- Given problem 1 -
Reproduce verbatim the passage of the article on the Sappi mill sale from "Financial Mail and" up to and including "higher at R47.90.".

Financial Mail and Business Day

Market welcomes R4.7bn Sappi exit

Michelle Gumede and Nico Gous

The shares of dissolving pulp-and-paper producer Sappi climbed to their highest level in four weeks on Thursday after it announced the sale of three of its mills in Europe as it looks to focus on the commercial print market on the continent. “These were the three weakest mills in our portfolio,” CEO Steve Binnie told Business Day. “We have been trying to reduce our exposure to the graphics market,” he said.

The shares of dissolving pulpand-paper producer Sappi climbed to their highest level in four weeks on Thursday after it announced the sale of three of its mills in Europe as it looks to focus on the commercial print market on the continent.

The share price climbed as much as 7.71% to R48.64, to reach levels last touched on August 29, before retracting to settle 6.07% higher at R47.90.

The R25.76bn company announced on Thursday that the three mills, which form part of the European Graphic Paper segment of the business, will be sold to pan-European multiasset manager group Aurelius Investment Lux One for €272m (R4.73bn).

- Given problem 2 -
Rewrite all of the rows below, keeping their requests, and multiply every coordinate in the answers by 0.3, rounding each result to a whole number with halves rounded up. Leave the pictures out of your output.

- Input data -
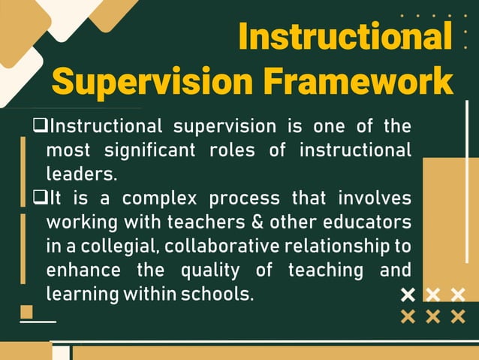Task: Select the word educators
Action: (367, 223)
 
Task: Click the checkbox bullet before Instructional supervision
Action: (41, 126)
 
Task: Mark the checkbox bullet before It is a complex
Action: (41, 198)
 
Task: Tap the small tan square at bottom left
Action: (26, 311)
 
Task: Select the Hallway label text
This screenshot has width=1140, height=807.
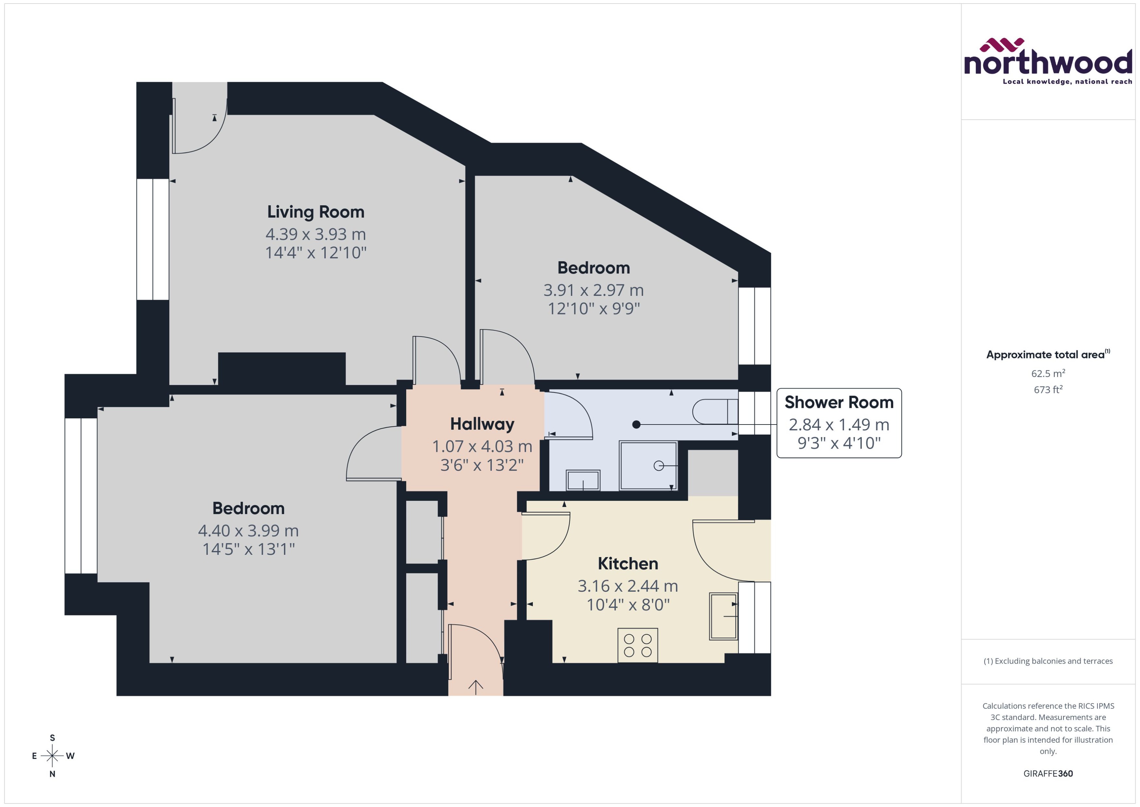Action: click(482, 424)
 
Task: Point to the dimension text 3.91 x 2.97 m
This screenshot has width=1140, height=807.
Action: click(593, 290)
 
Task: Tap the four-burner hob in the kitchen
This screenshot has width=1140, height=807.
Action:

- Task output 1 -
Financial Mail and Business Day

Market welcomes R4.7bn Sappi exit

Michelle Gumede and Nico Gous

The shares of dissolving pulp-and-paper producer Sappi climbed to their highest level in four weeks on Thursday after it announced the sale of three of its mills in Europe as it looks to focus on the commercial print market on the continent. “These were the three weakest mills in our portfolio,” CEO Steve Binnie told Business Day. “We have been trying to reduce our exposure to the graphics market,” he said.

The shares of dissolving pulpand-paper producer Sappi climbed to their highest level in four weeks on Thursday after it announced the sale of three of its mills in Europe as it looks to focus on the commercial print market on the continent.

The share price climbed as much as 7.71% to R48.64, to reach levels last touched on August 29, before retracting to settle 6.07% higher at R47.90.

- Task output 2 -
Task: Select the word educators
Action: (110, 67)
 
Task: Click the checkbox bullet before Instructional supervision
Action: (12, 38)
 
Task: Mark the checkbox bullet before It is a complex
Action: (12, 59)
 
Task: Tap the small tan square at bottom left
Action: (8, 93)
 
Task: Select the Hallway label text
This screenshot has width=1140, height=807.
Action: click(145, 127)
 
Task: Point to the dimension text 3.91 x 2.97 m
This screenshot has width=1140, height=807.
Action: click(178, 87)
 
Task: Tap the four-burner hob in the kitchen
This screenshot has width=1140, height=807.
Action:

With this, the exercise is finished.